Parada se arrodilla sobre los cadáveres.
Les da la extremaunción a título póstumo.
Una hilera de cadáveres llama su atención. Veinticinco cadáveres envueltos en sudarios improvisados, mantas, toallas, manteles, lo que pudieron encontrar. Alineados pulcramente sobre la tierra ante la iglesia derrumbada, mientras vecinos frenéticos peinan las ruinas en busca de más. Buscan a sus seres queridos, desaparecidos, atrapados bajo la piedra antigua. Desesperados, con la esperanza de oír algún indicio de vida.
Su boca murmura las palabras en latín, pero su corazón...
Algo se ha roto en su interior, se ha agrietado al igual que la tierra. Ahora se ha abierto una falla entre Dios y yo, piensa.
El Dios que existe, el Dios que no existe.
No se lo puede decir. Sería una crueldad. Le buscan para que envíe las almas de los fallecidos al cielo. No puede decepcionarles, en este momento no, tal vez nunca. La gente necesita esperanza y yo no se la puedo quitar. No soy tan cruel como Tú, piensa.
Así que pronuncia las oraciones. Les unge con aceite y prosigue el ritual.
Un cura se le acerca por detrás.
—¿Padre Juan?
—¿No ve que estoy ocupado?
—Quieren que vaya a Ciudad de México.
—Me necesitan aquí.
—Es una orden,
padre
Juan.
—¿De quién?
—Del nuncio papal —dice el cura—. Están llamando a todo el mundo para organizar la ayuda. Usted ya ha hecho ese trabajo antes, así que...
—Aquí hay docenas de muertos...
—Hay miles de muertos en Ciudad de México —dice el sacerdote.
—¿Miles?
—Nadie sabe cuántos. Y decenas de miles sin hogar.
Así que esto es lo que hay, piensa Parada: hay que ponerse al servicio de los vivos.
—En cuanto haya terminado aquí —contesta.
Vuelve a dar la extremaunción.
No pueden conseguir que se marche.
Mucha gente lo intenta (policías, socorristas, parámédicos), pero Nora no quiere recibir atención médica.
—Su brazo, señorita, su cara...
—Tonterías —replica ella—. Hay mucha gente con heridas mucho peores.

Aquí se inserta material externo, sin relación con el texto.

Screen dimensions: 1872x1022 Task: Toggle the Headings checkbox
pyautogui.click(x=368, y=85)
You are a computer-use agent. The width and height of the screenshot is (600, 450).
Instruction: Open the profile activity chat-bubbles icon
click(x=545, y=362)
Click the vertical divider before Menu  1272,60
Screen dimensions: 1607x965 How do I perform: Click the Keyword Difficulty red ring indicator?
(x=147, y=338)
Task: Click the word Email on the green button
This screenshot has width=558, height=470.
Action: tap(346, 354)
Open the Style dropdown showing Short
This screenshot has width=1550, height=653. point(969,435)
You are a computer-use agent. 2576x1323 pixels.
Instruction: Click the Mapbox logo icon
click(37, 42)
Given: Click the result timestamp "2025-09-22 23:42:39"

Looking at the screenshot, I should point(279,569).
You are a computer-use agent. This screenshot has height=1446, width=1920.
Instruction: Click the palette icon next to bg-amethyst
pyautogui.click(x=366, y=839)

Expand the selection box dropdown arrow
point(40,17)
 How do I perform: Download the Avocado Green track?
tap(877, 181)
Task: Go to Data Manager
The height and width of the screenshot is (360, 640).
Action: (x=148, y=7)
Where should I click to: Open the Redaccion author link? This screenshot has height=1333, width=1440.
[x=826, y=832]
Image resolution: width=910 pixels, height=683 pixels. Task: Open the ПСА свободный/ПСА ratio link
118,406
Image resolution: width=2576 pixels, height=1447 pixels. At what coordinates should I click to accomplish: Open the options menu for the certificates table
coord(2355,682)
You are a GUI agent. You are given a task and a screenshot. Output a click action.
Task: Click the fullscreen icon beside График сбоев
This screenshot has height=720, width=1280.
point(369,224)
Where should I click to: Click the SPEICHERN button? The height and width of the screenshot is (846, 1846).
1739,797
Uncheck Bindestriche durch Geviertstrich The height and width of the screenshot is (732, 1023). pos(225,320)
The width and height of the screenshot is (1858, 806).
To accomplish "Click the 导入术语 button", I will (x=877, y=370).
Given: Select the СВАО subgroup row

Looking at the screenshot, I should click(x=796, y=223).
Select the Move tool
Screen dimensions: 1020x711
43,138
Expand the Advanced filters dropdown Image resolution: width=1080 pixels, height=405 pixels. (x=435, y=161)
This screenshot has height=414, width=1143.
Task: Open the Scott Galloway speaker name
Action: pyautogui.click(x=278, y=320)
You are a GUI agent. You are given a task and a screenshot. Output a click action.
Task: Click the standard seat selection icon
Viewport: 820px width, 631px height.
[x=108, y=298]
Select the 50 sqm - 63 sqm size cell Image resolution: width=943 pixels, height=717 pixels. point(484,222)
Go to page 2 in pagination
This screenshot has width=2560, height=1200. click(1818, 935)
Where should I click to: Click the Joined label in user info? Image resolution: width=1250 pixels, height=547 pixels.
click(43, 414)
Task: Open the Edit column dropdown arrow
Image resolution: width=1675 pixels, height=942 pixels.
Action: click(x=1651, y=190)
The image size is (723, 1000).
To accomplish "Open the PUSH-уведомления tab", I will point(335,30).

Me encuentro bien.
Me duele todo, piensa, pero me encuentro bien. Es curioso, hace tan solo, un día habría pensado que ambas cosas eran incompatibles, pero ahora sé que no es cierto. Le duele el brazo, le duele la cabeza, la cara, chamuscada por el fuego como si hubiera tomado demasiado el sol, pero se encuentra bien.
De hecho, se siente fuerte.
¿Dolor?
A la mierda el dolor. Está muriendo gente.
Ahora no quiere que la ayuden; quiere ayudar.
Se sienta y se quita con cuidado los fragmentos de cristal del brazo, y después se lo lava en la cañería principal de agua rota. Desgarra una manga del pijama de algodón que todavía lleva puesto (es una suerte que siempre le haya gustado más el hilo que la seda) y la ata alrededor de la herida. Después arranca la otra manga y la utiliza como pañuelo para cubrirse la nariz y la boca, porque el polvo y el humo la están asfixiando, y el olor...
Es el olor de la muerte.
Inimaginable, si nunca lo has percibido; inolvidable, después de la primera vez.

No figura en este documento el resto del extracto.